Editorial, Vol.18 No.4

A New Deal on Climate Change in Copenhagen?

Environmental Values 18 (2009): 393-396.
doi: 10.3197/096327109X12532653285650

This issue of Environmental Values marks the 150th anniversary of the publication of Charles Darwin's Origin of Species, with articles by Ted Benton and Alan Holland focusing on Darwin's work. This issue also has an article by Hale and Grundy examining how environmental remediation technologies relate to responsibility, and one by Bhagwat examining the role of sacred sites in the provision of ecosystem services. In their article, Hunka and co-authors analyse perceptions of nature in Poland and compare them to those in the Netherlands. Finally, Callicott and his co-authors discuss Aldo Leopold's philosophical influences and Bryan Norton's interpretations of them.

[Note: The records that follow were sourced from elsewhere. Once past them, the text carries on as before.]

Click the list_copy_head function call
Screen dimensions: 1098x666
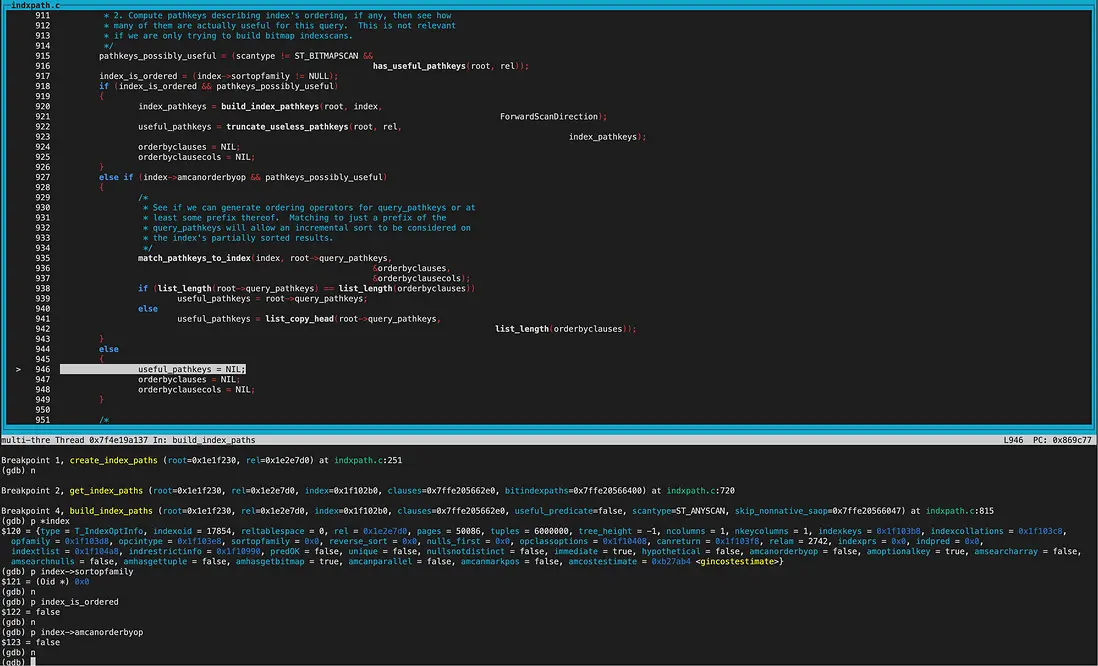(x=300, y=319)
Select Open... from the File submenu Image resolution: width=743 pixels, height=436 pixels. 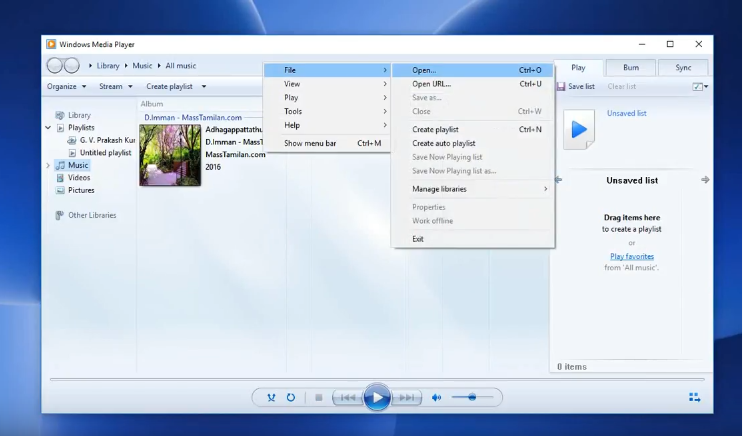point(424,70)
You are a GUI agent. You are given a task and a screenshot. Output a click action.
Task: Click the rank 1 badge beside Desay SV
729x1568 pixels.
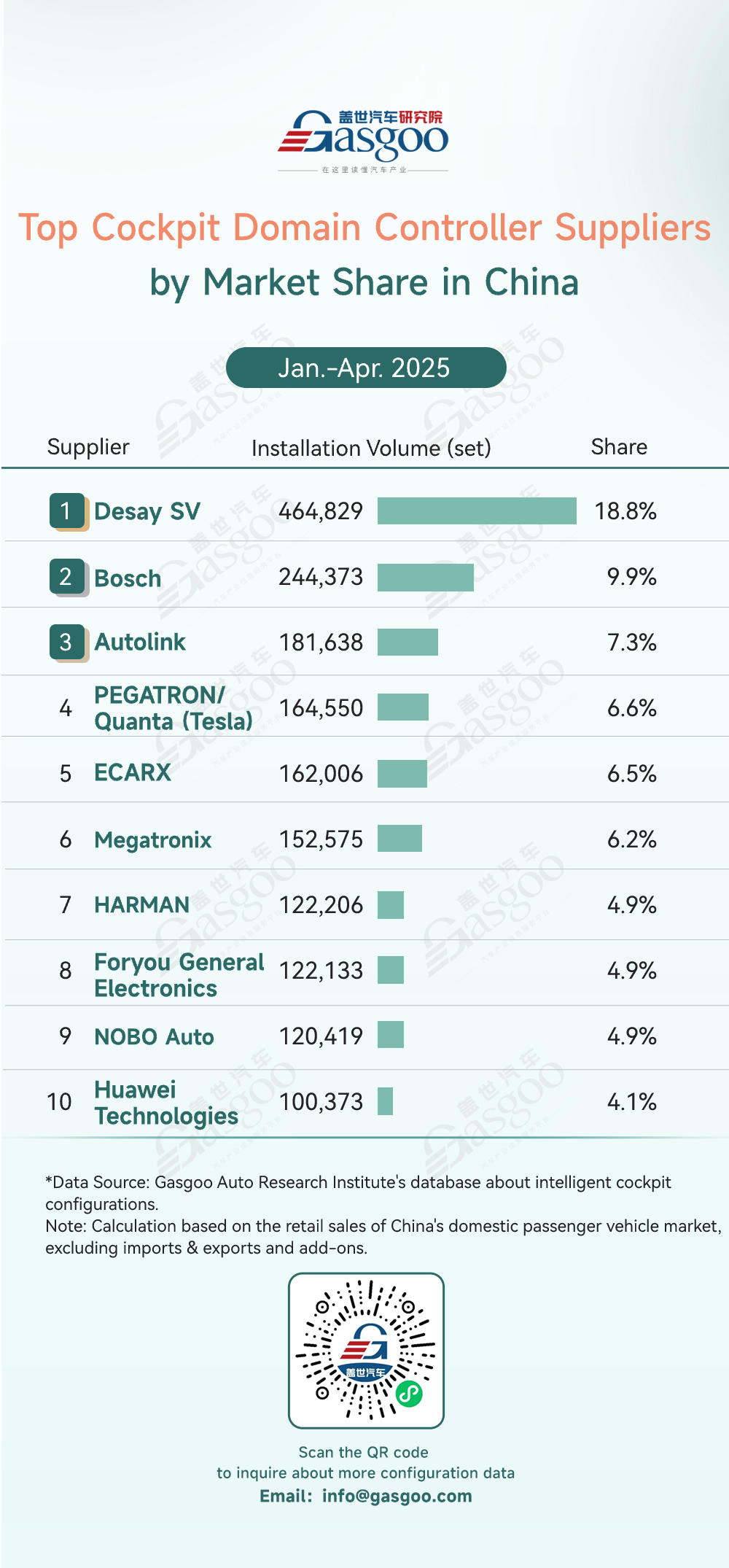click(69, 512)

In this editorial I want to address another timely issue: that of prospects for an agreement on ambitious greenhouse gas reduction targets in Copenhagen in December 2009. Such an agreement would be needed to protect the stability of our climate system from abrupt and dangerous change.

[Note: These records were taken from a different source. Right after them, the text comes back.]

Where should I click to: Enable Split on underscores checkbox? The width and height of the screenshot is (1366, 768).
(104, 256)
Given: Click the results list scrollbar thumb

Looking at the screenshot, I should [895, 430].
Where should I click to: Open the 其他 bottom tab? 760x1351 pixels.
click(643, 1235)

A scientific consensus has emerged that global warming should be kept under about 2 degrees Celsius to avoid unacceptably large risk of dangerous climate change. This would require stabilisation of atmospheric concentration of greenhouse gases below 450-550 ppm and 50-80 per cent cuts to global greenhouse gas emissions by 2050 compared to year 1990. In light of the needed reduction in greenhouse gas emissions, the collective 5 per cent greenhouse gas reduction commitment agreed in Kyoto in 1997 is clearly insufficient.

Preparations for a new agreement on the reduction of greenhouse gas emissions for the post-2012 period have been underway since the Conference of the Parties to the United Nations Framework Convention on Climate Change (UNFCCC) in Bali in 2007. Under the UNFCCC process, these preparations have been spearheaded by the so called Ad-Hoc Working Group on Long Term Cooperation under the Convention (AWG-LCA) and the Ad-Hoc Working Group on Further Commitments under the Kyoto Protocol (AWG-KP). To date, the efforts of AWG-LCA and AWG-KP have focused on extending the use of solutions that underpinned the Kyoto Protocol, such as emissions trading and other market mechanisms, but they are also discussing new mitigation tools such as the reduction of deforestation in developing countries and carbon capture and storage.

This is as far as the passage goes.